I’m getting married at the courthouse in August with 14 guests, we’re taking them to dinner afterward. We’ll celebrate with our other friends and family the following day, I may even get two wedding dresses. You can do whatever you want, it’s your wedding! Get married, Tuesday, celebrate on the weekend, whatever works!
Post # 11
penny1403 : Ask him if its really that big of a deal to do it on the friday after your anniversary? April 5th? Its a friday and pretty close to a special date.
But if your guests are local, it probably isnt a huge deal to do it on a Tuesday – might be easier to reserve room at a restaurant.
And my Darling Husband never really gave me a list. I came up with a list of who i thought he would want there and kind of went off of that. When it got closer to actually sending out invites then i went over it with him and took off/added some people. but he was never going to sit there and write them all down lol
Post # 12
Well, first I’d pump the breaks on planning menus etc until you two are on the same page a bit more.
You could marry at the court house on a Tuesday and celebrate with Family that weekend, I understand wanting to go from courthouse to resturuant in your dress, hair makeup etc, there is NOTHING wrong with putting that dress back on during the weekend! Most wedding dresses don’t get more than one use anyway, this would put you way ahead on that aspect!
Or if you are dead set on doing it all in one day, maybe a compromise would be in order?
Does he have any friends he’d like to invite in place of family, someone who might be important to him?
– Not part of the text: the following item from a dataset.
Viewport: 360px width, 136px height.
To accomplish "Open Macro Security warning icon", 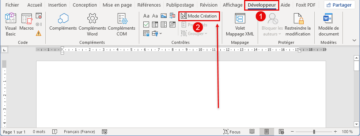I will tap(39, 33).
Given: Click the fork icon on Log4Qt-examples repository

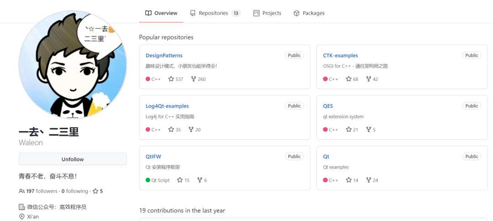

Why does he not want to invite anyone?
Take baby steps. Maybe he is just overwhelmed.
Post # 13
How many people are travelling to your wedding? You say 20 in total, but if everyone is local or has flexible schedules, a tuesday evening isn’t that big of a deal. I certainly wouldn’t wait 3 years just to have it be on a friday!
Post # 14
L606 : I would just come up with a list but his family situation is different than mine. His family is not close at all. His mom will go months without even talking to him and she lives close. I think he last saw her 6 months ago.
Meanwhile I see my family all the time. Like multiple times a week. They would have no problem with a Tuesday evening. It was more of the few friends with kids I was concerned about.
Post # 15
arriaza415 : I am only doing it one day. I compromised with making it a cheap courthouse wedding. I do want certain things like flowers, table decorations, dinner, drinks and wedding cake.